# RECORDS FOR THIS TASK
++++++++

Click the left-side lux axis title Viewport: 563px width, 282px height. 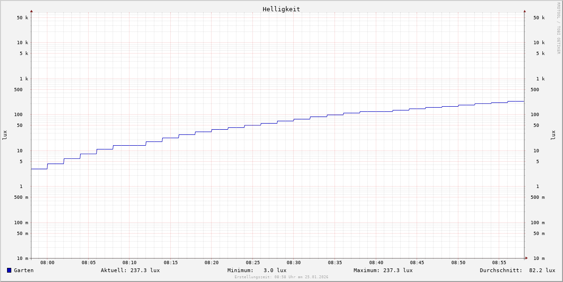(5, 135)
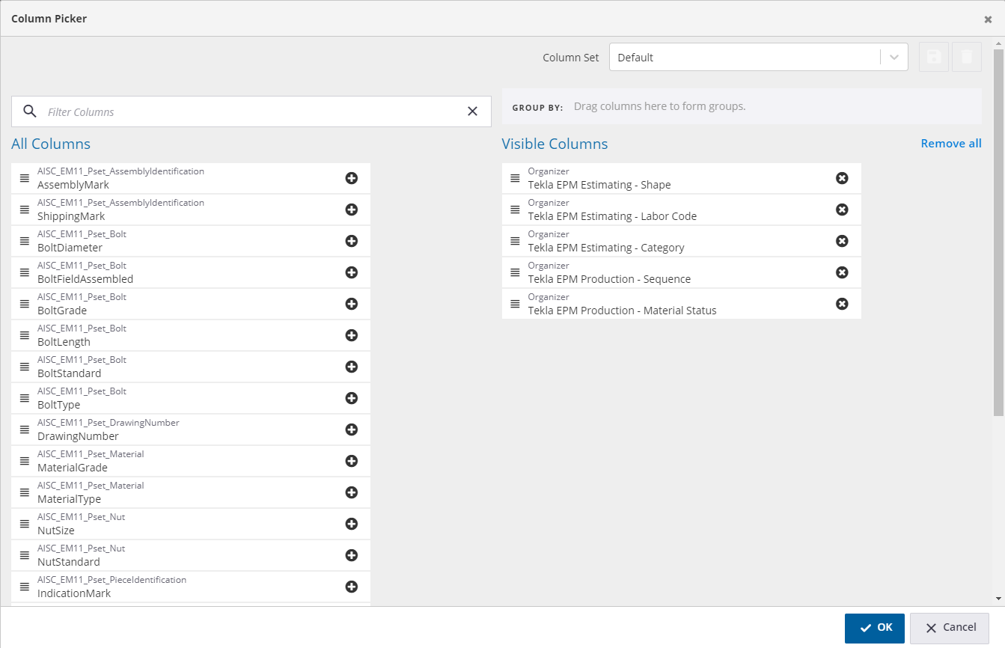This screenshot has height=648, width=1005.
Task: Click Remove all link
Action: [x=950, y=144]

++++++++

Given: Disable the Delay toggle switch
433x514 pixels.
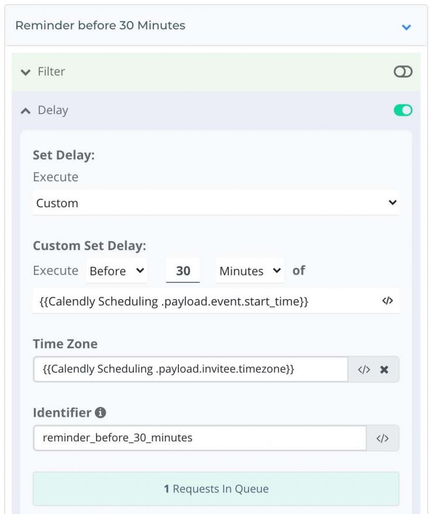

++++++++

In the listing above, transcribe exactly everything from the line containing "Given: Disable the Delay toggle switch" down to the line containing "433x514 pixels.", including both and nothing more.

# WRITTEN RESPONSE
Given: Disable the Delay toggle switch
433x514 pixels.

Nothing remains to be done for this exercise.